6 Reasons Why Consumer-grade File Sharing Has Failed The Enterprise
1. IT departments have no control beyond their firewall
When mobile device users download, print, send an email attachment and forward documents beyond the confines of the enterprise firewall, then their IT department no longer has control. Consumer-grade file sharing solutions don’t include built-in, integrated rights management and don’t offer a level of control that enterprises require for their usage.
2. Security issues caused by dangerous default user settings
Employees find the appealing features of consumer-grade file sharing easy to use. However, this simple to use application often lulls users into a false sense of security when configuring the application. Consider the problem revealed in May 2014 by a basic Google AdWord campaign and how it uncovered unprotected and fully clickable URLs leading to users’ files stored on Dropbox and Box. When researching the problem it was discovered that the Users’ default security setting were set to “pubic” when they downloaded and configured their Dropbox and Box accounts.

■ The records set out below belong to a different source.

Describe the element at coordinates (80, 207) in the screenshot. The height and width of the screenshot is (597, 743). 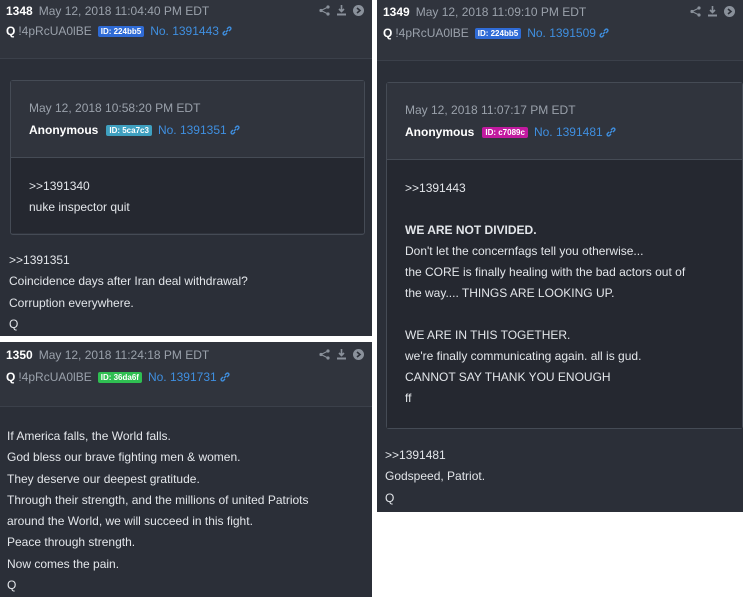
I see `quoted-line: nuke inspector quit` at that location.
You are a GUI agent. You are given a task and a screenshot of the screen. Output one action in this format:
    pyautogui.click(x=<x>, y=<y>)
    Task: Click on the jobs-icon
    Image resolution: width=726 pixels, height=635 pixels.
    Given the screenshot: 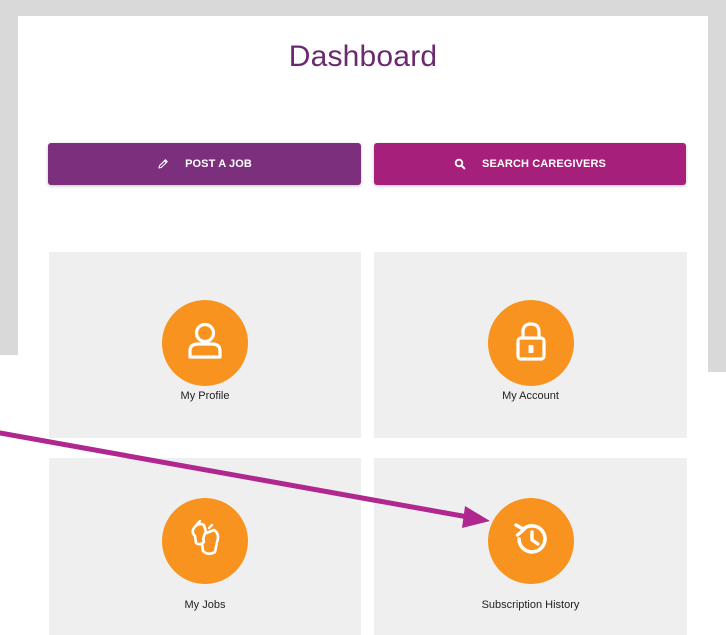 What is the action you would take?
    pyautogui.click(x=205, y=542)
    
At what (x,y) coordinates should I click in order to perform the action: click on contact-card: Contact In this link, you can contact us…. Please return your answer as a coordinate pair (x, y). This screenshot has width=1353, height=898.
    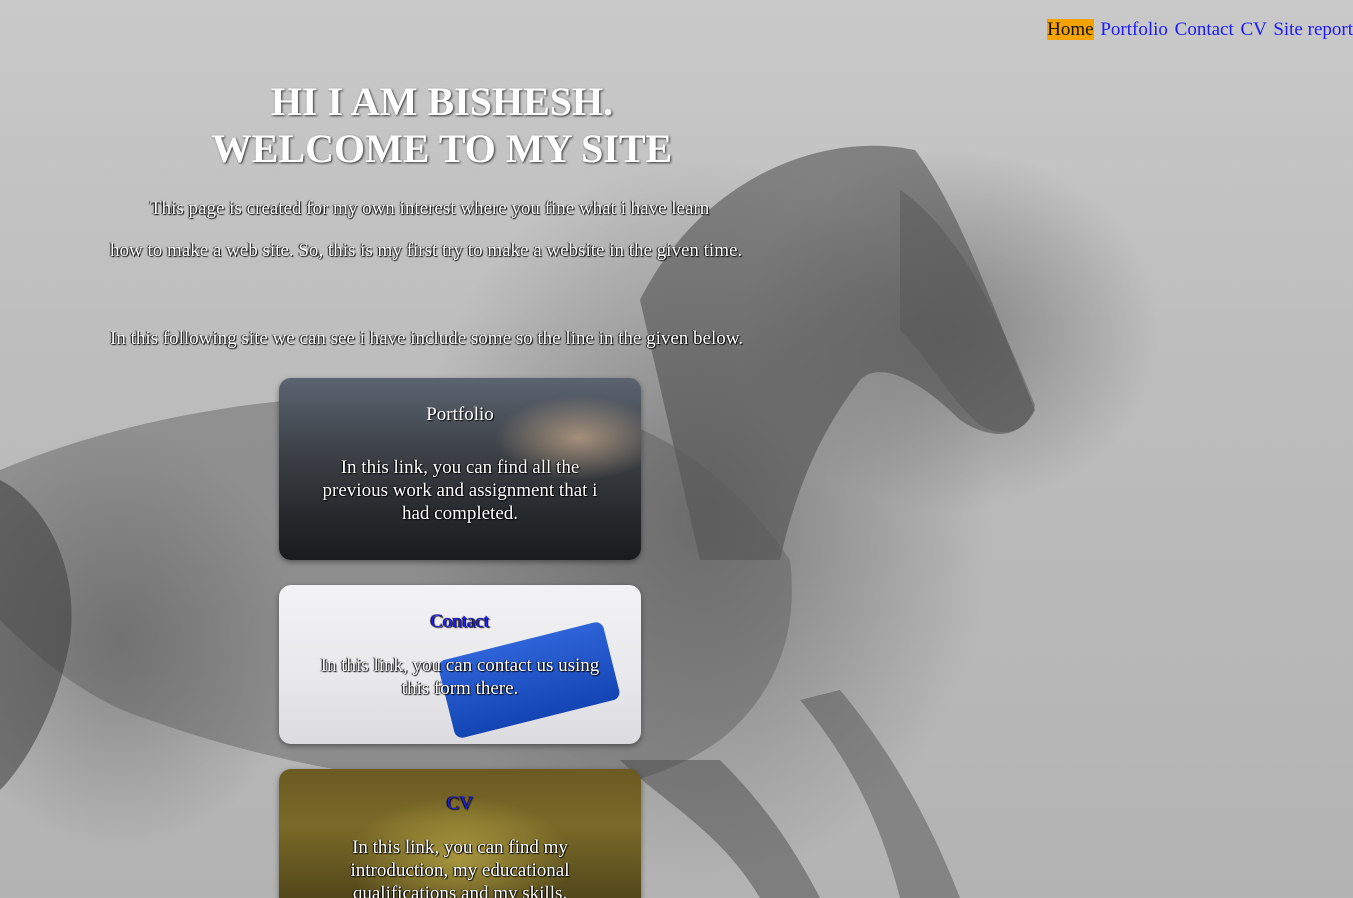
    Looking at the image, I should click on (460, 664).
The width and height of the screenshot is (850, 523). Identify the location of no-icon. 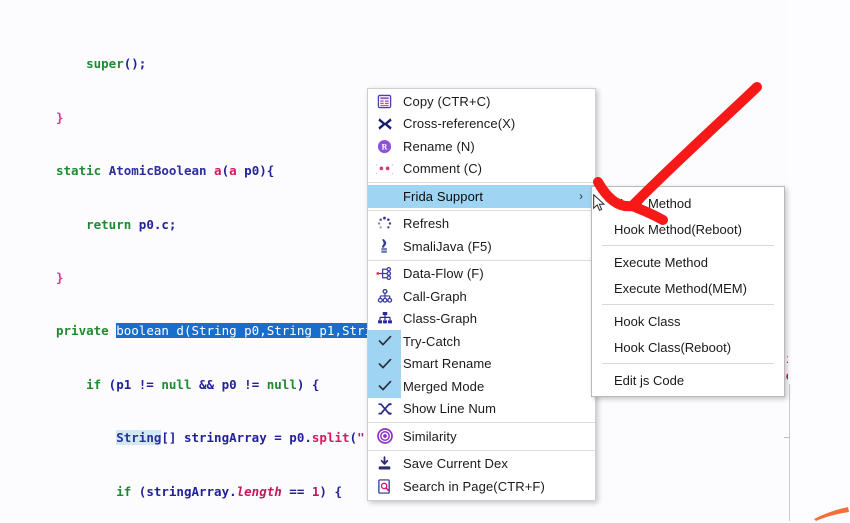
(384, 196).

3. Allowing employees to mix their business accounts with their pleasure accounts
Allowing your employees to have only one account that toggles between their personal files and your corporate files is a ticking time bomb. According to a Harris interactive survey where they interview more than 300 IT professional with senior-level executive titles had some disturbing answers. Of the interviewed, 88 percent said that allowing their users to have access to both their personal and business files sharing account from the same login poses major security threats to their enterprise. Also, 81 percent agreed that allowing user to have both their personal and business files share from the same file sharing product also poses a major risk to the enterprise.
4. Organizations that ignore industry compliance mandates
Organizations such as banking and financial, legal and life sciences institutes can’t allow their employees to use consumer-grade file sharing. These businesses must meet the rules of the Dodd-Frank, HIPAA, and Sarbanes Oxley for file sync and sharing solutions. One question these institutes ask before allowing any file sharing into their corporation is, “Is this solution audit ready? Are document trails and version access available?”

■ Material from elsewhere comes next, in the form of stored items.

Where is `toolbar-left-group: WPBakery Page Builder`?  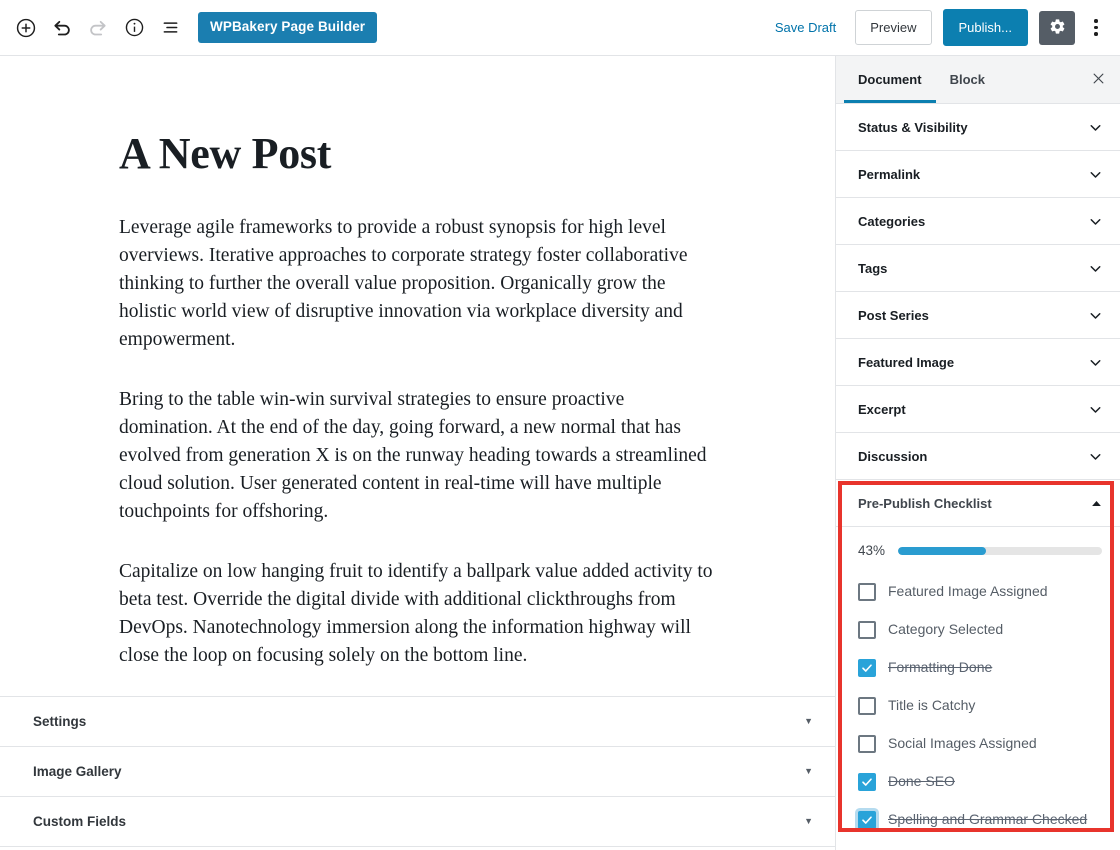
toolbar-left-group: WPBakery Page Builder is located at coordinates (193, 28).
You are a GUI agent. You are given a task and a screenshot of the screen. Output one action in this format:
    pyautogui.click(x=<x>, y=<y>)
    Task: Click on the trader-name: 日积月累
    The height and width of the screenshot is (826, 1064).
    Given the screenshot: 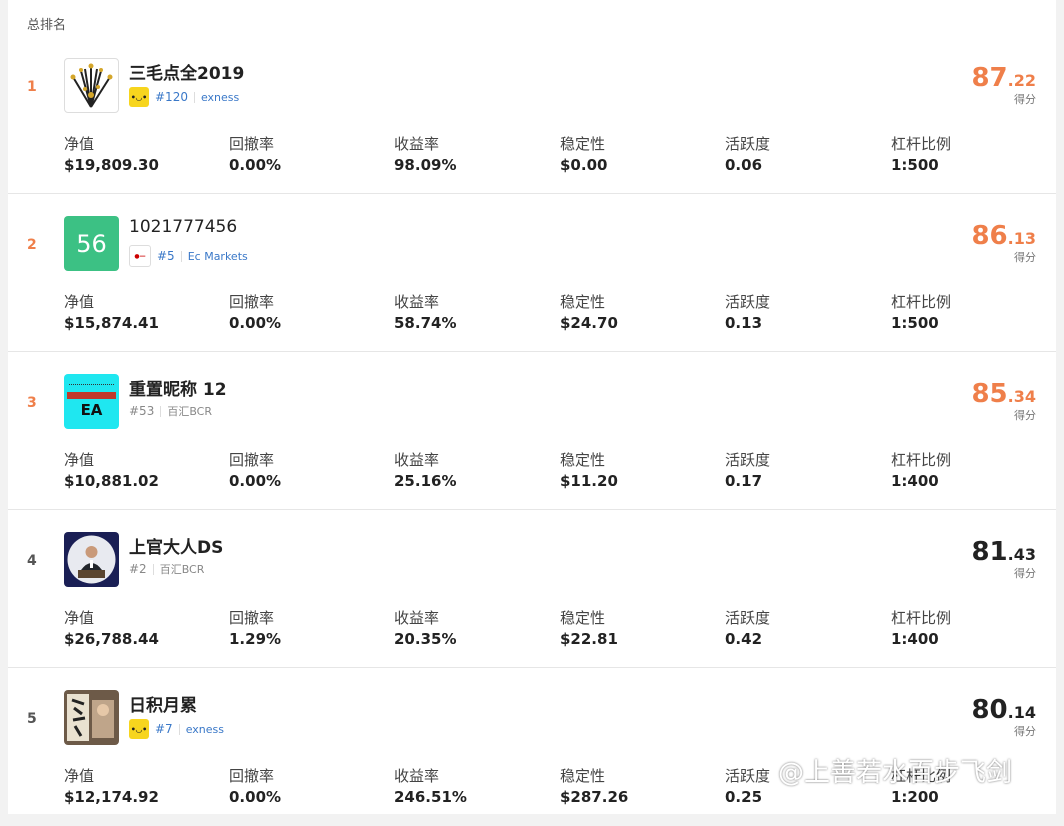 What is the action you would take?
    pyautogui.click(x=163, y=704)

5. Corporations handing over customer data
After Edward Snowden, leaked how the Government cyber spies on us has left some enterprises and telecom mainstays, which include Google and Microsoft in an awkward position. Now the enterprises have to worry that some file sharing software leaves them vulnerable to Uncle Sam spying on them through American-built hardware and software. Now corporations maintain an enterprise-grade solution where they hold exclusive the customer-managed keys. This allows organizations to be in sole control of their data and their client’s information.

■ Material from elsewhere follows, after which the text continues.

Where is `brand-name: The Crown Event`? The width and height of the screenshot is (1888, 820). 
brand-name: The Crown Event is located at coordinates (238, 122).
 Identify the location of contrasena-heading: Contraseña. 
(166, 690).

6. Consumer-grade file sharing tops the ‘enterprise least-wanted’ list
Enterprise IT security teams have created blacklists applications for the workplace. IT security department continues to fight the struggle between consumerization in the enterprise and their quest for data security. Before, Facebook, Twitter, and Angry Birds topped the corporation list of unsanctioned applications in the workplace. Today, however, it is SugarSync, Dropbox, Box, and other consumer-grade file-sharing tools that give IT security the most anxiety.